Come down fifty years nearer to our own time, and you find a statesman, not long in office, but still strong in the affections of all persons of Liberal principles in this country, and in his time representing fully the sentiments of the Liberal party--Charles James Fox. Mr. Fox, referring to the policy of the Government of his time, which was one of constant interference in the affairs of Europe, and by which the country was continually involved in the calamities of war, said that although he would not assert or maintain the principle, that under no circumstances could England have any cause of interference with the affairs of the continent of Europe, yet he would prefer the policy of positive non-interference and of perfect isolation rather than the constant intermeddling to which our recent policy had subjected us, and which brought so much trouble and suffering upon the country.
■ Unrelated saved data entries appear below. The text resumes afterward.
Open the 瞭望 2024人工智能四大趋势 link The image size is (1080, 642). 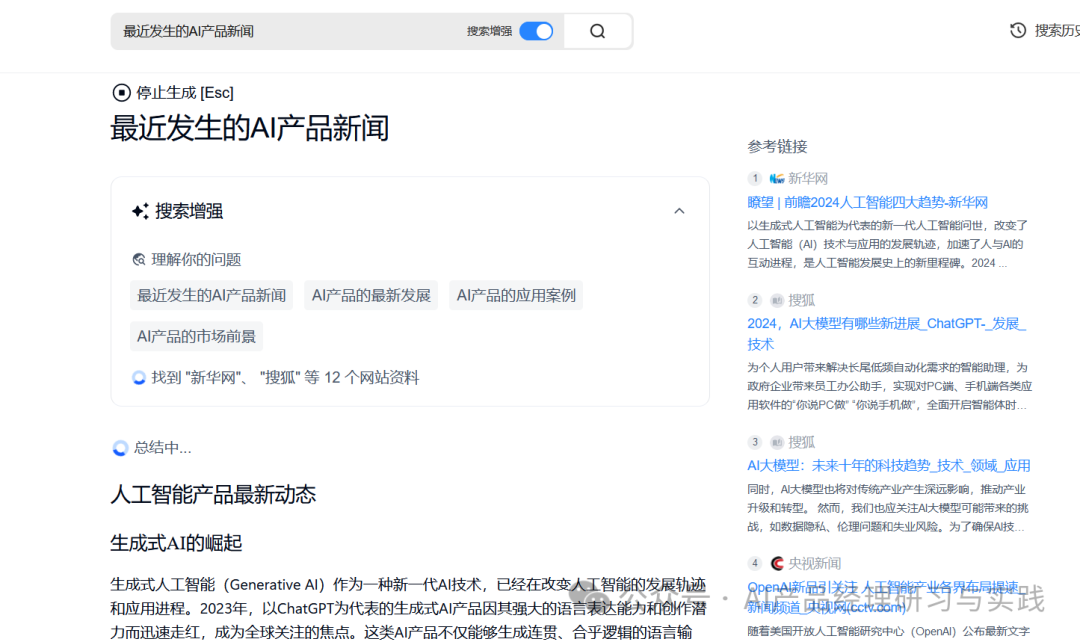(x=867, y=202)
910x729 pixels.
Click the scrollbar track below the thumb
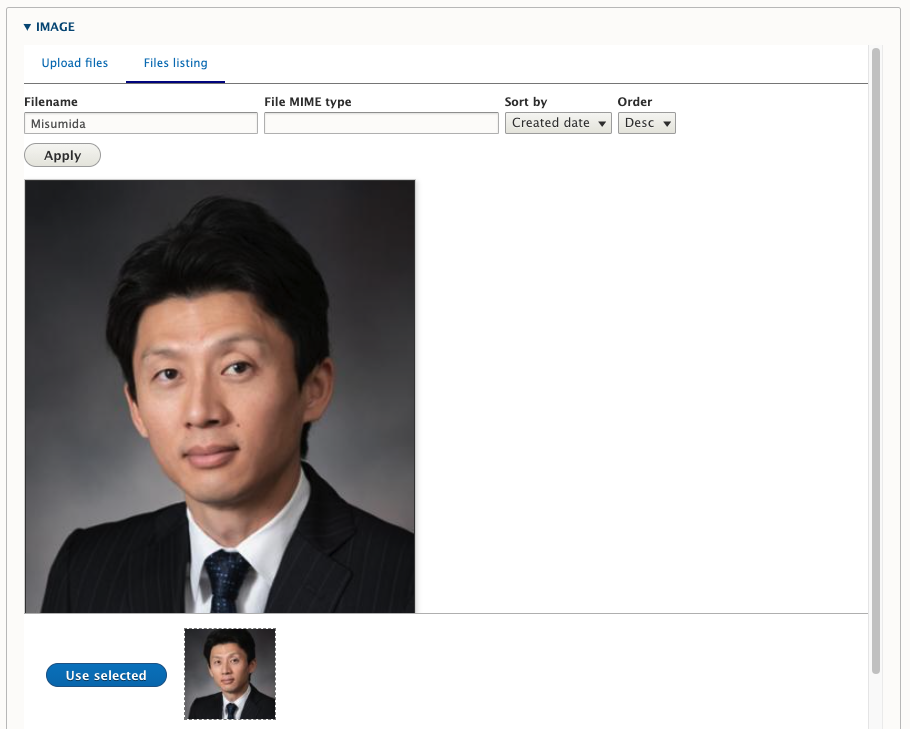pyautogui.click(x=876, y=700)
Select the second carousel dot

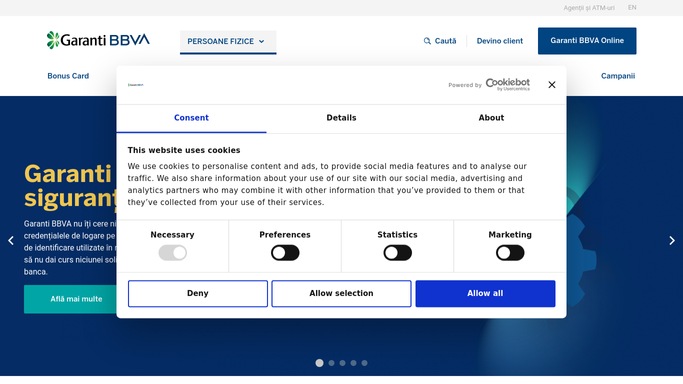click(331, 363)
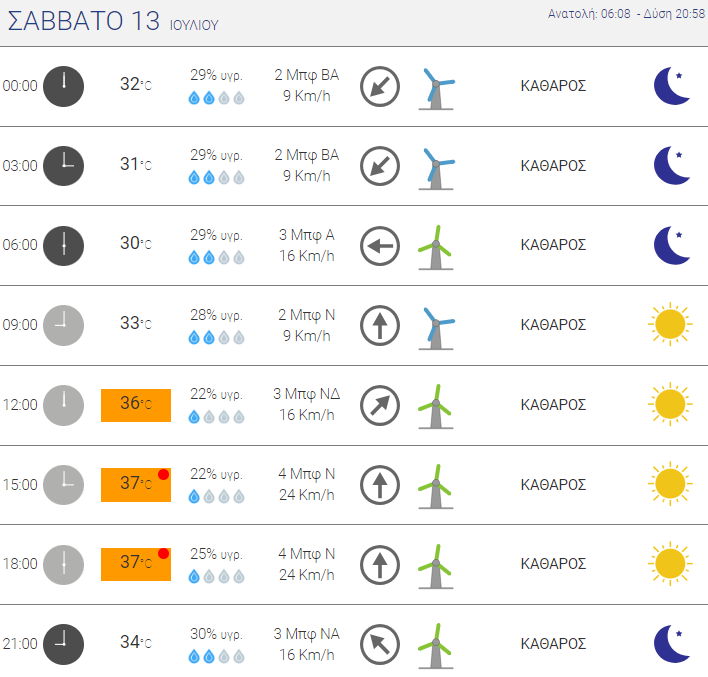Click the north wind arrow at 15:00
The width and height of the screenshot is (708, 677).
tap(380, 485)
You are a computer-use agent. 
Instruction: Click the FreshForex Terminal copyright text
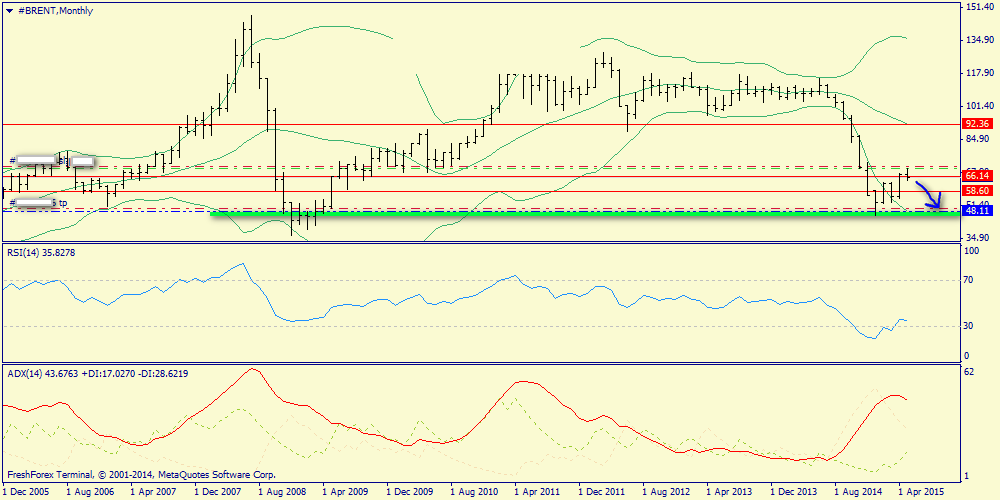(x=142, y=475)

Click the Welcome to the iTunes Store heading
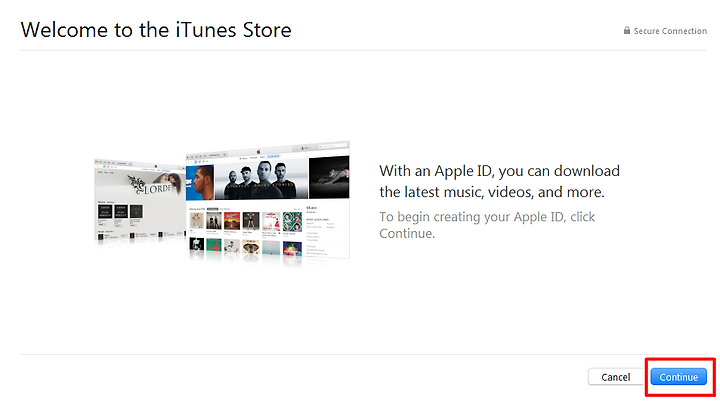coord(156,30)
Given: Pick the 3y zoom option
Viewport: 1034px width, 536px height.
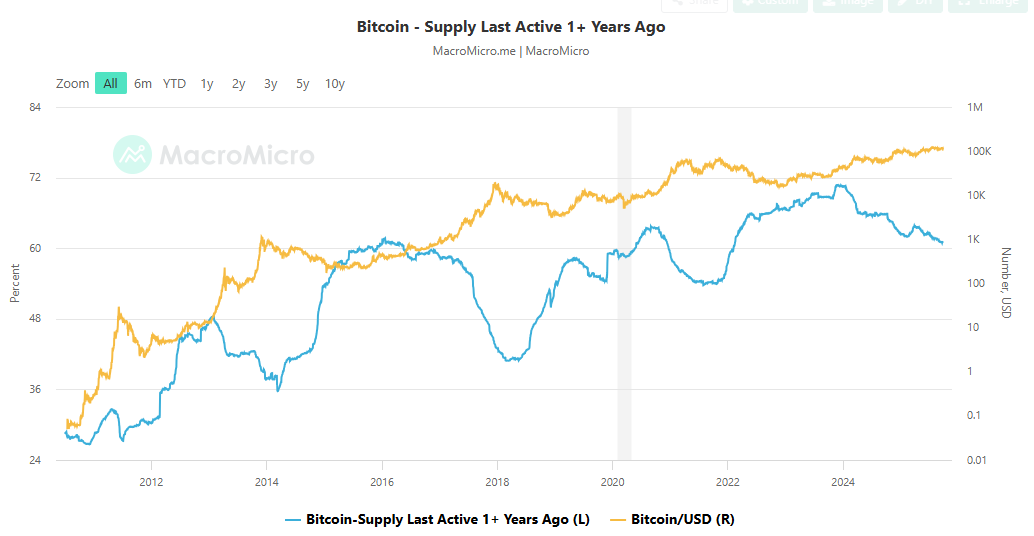Looking at the screenshot, I should pyautogui.click(x=271, y=83).
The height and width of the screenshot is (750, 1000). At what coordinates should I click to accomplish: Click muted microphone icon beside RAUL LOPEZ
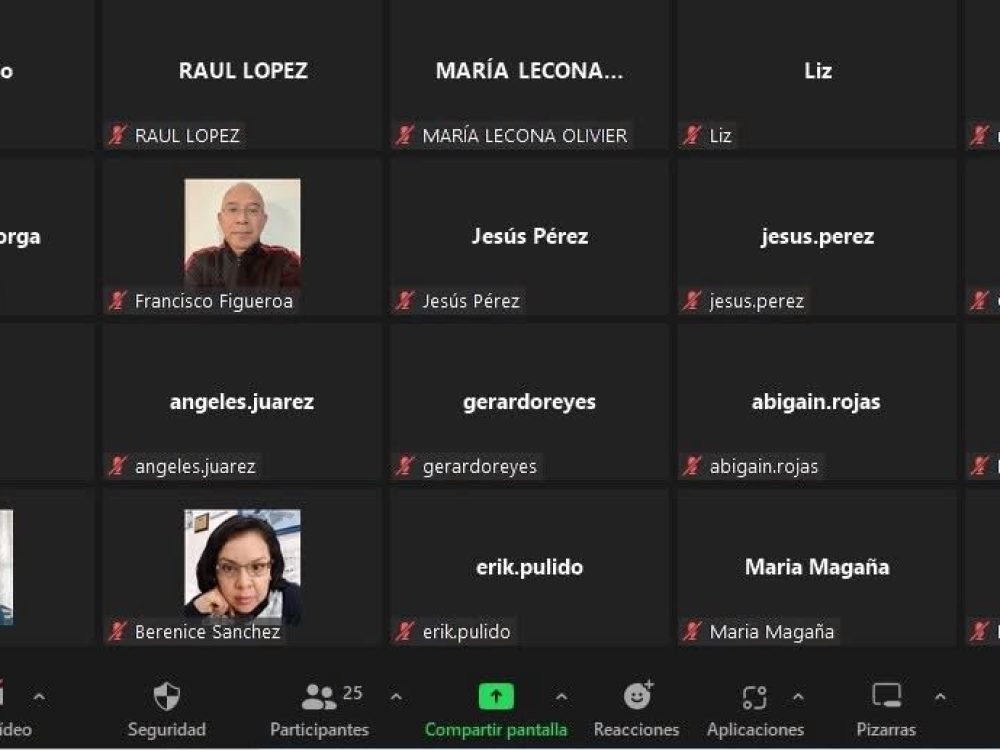117,135
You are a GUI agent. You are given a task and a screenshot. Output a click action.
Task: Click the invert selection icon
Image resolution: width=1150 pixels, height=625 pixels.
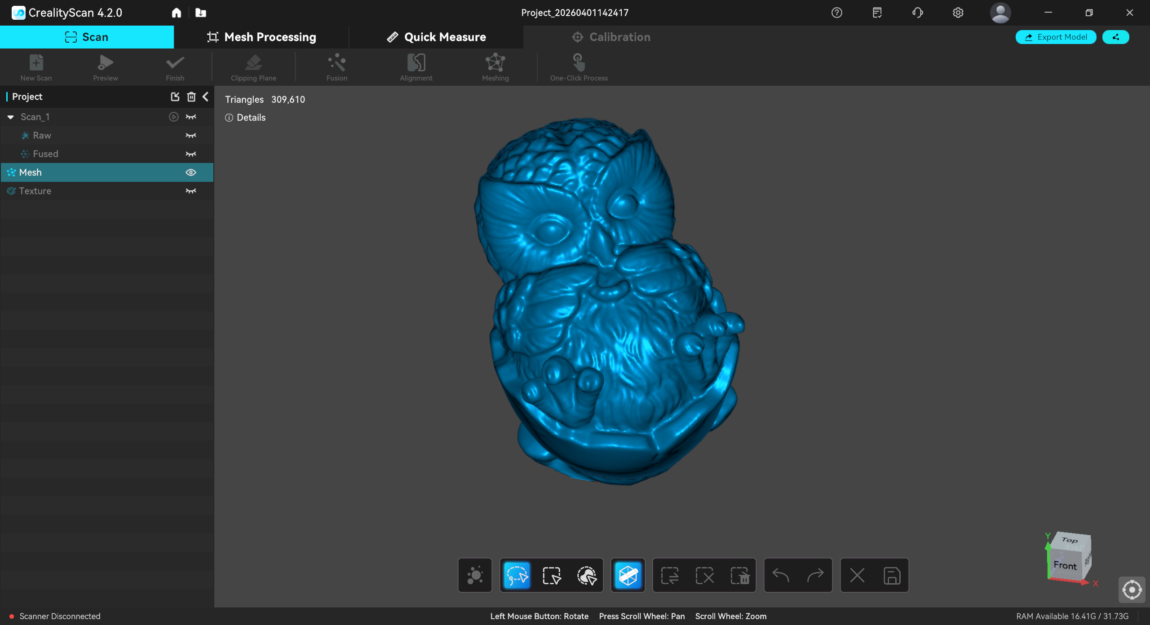pos(670,575)
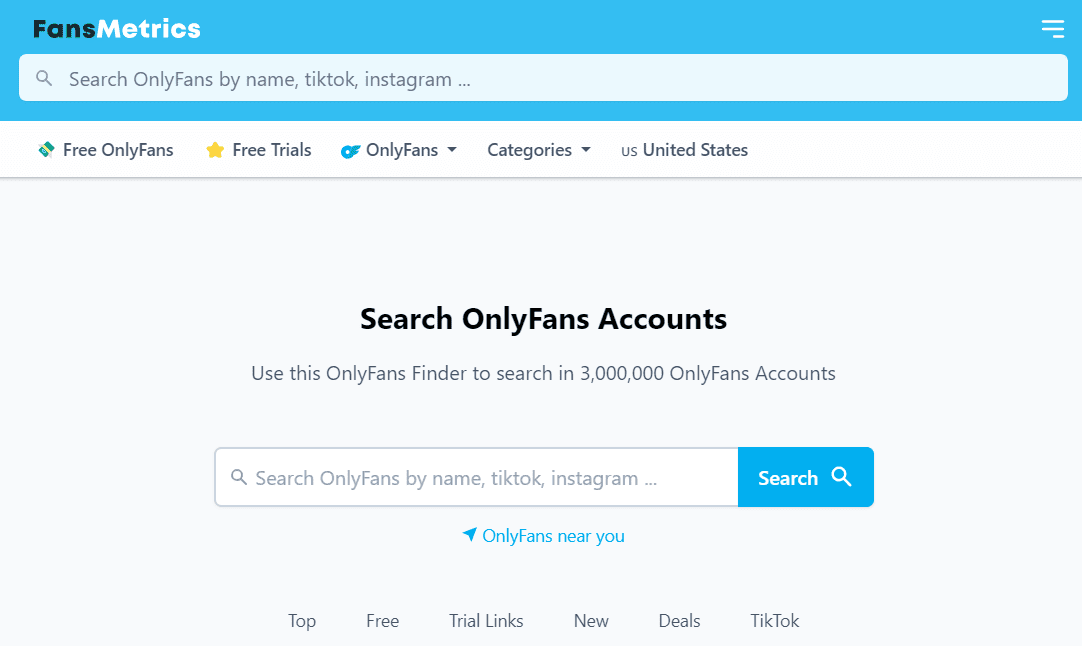Click the magnifier icon in center search field

click(x=239, y=477)
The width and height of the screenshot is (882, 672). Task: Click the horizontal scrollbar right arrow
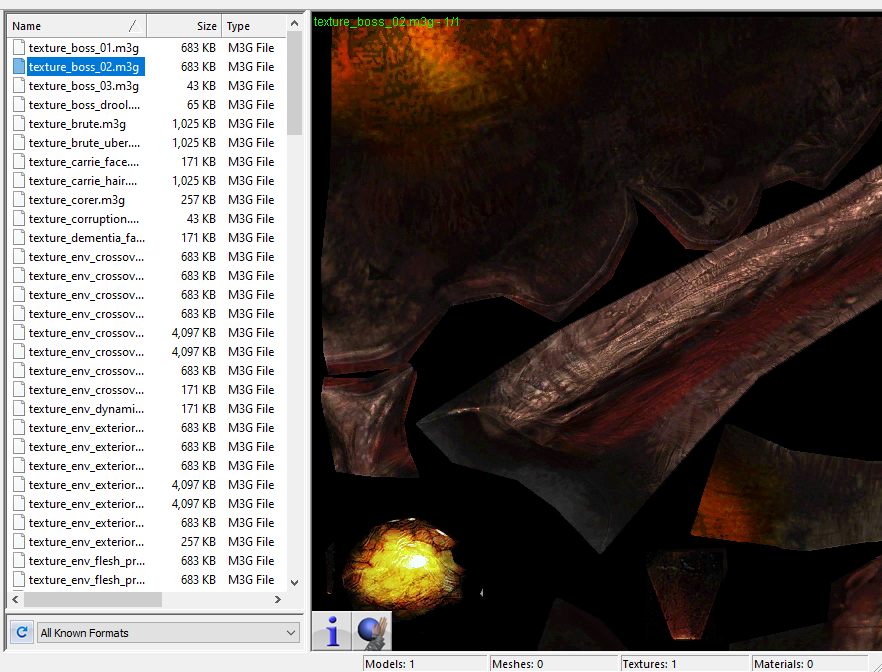tap(278, 599)
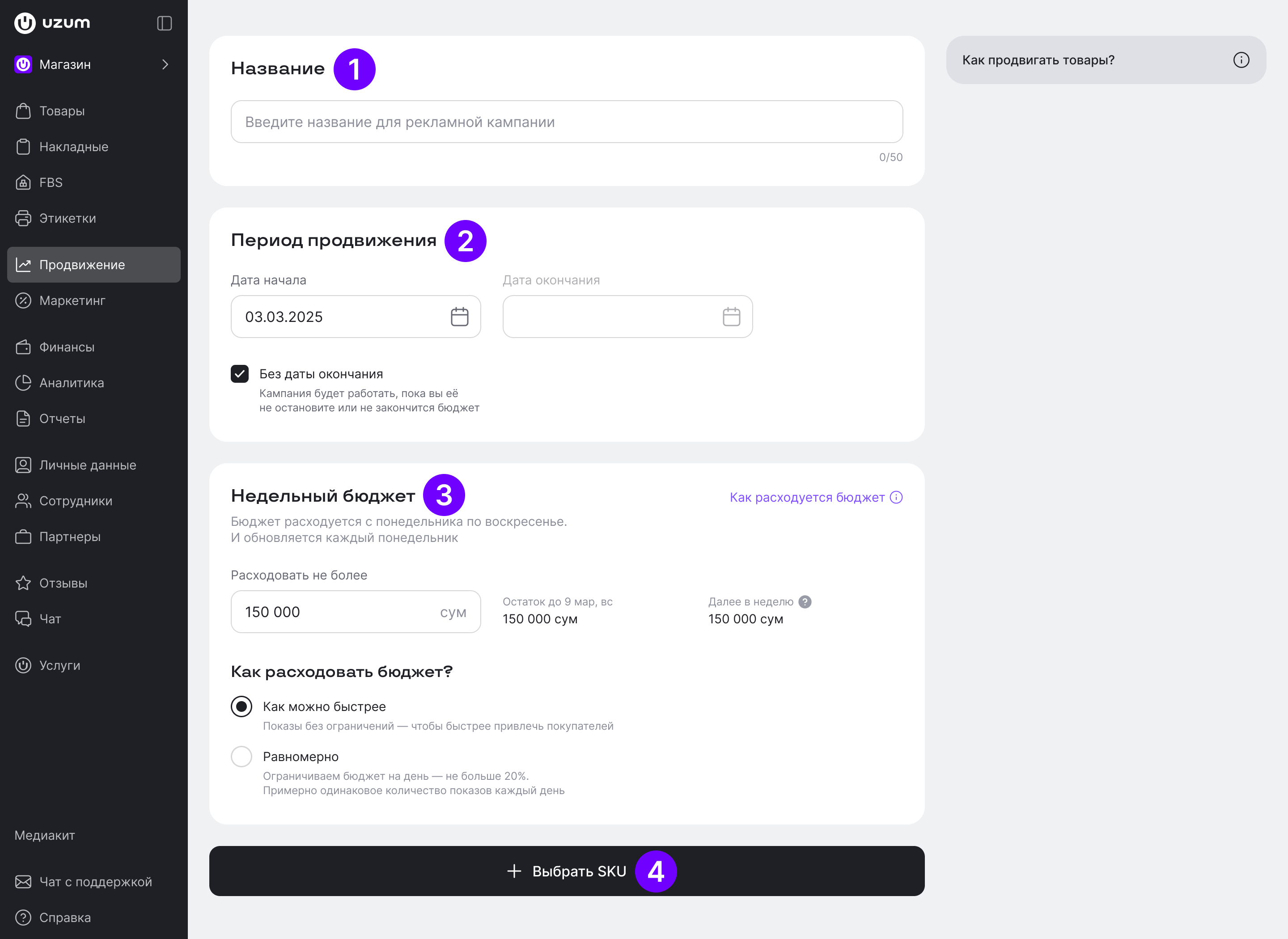Open the start date calendar picker icon
Image resolution: width=1288 pixels, height=939 pixels.
[x=459, y=317]
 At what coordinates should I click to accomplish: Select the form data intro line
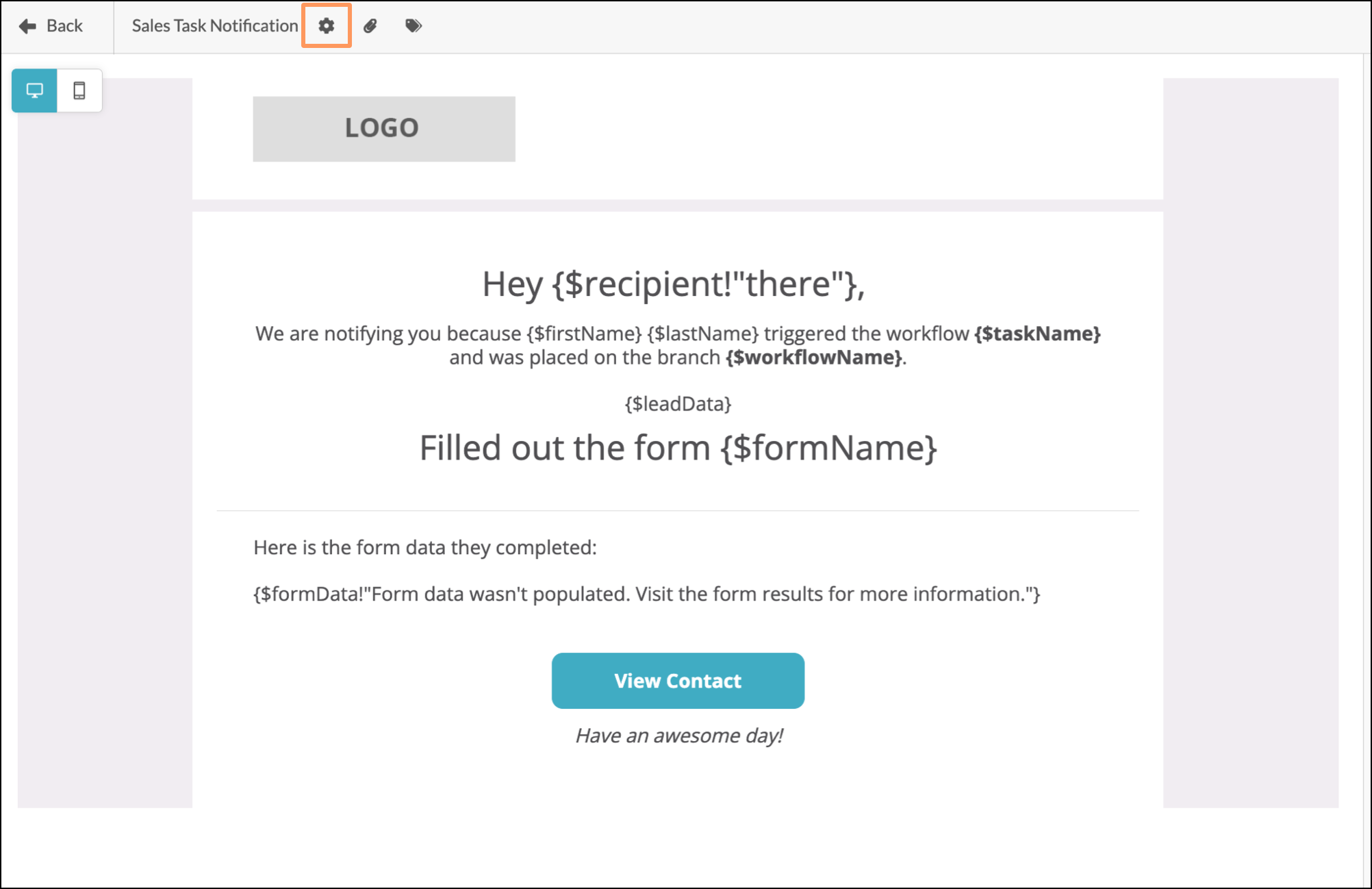click(425, 547)
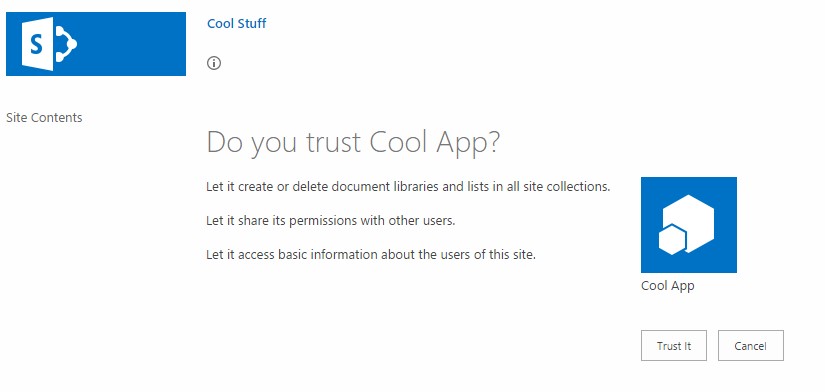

In this case also I am not prepared to give you his exact words, but I am sure that I fairly describe the sentiments which he expressed.

Come down fifty years later, and to a time within the recollection of most of us, and you find another statesman, once the most popular man in England, and still remembered in this town and elsewhere with respect and affection. I allude to Earl Grey. When Earl Grey came into office for the purpose of carrying the question of Parliamentary Reform, he unfurled the banner of 'Peace, retrenchment, and reform', and that sentiment was received in every part of the United Kingdom, by every man who was or had been in favour of Liberal principles, as predicting the advent of a new era which should save his country from many of the calamities of the past.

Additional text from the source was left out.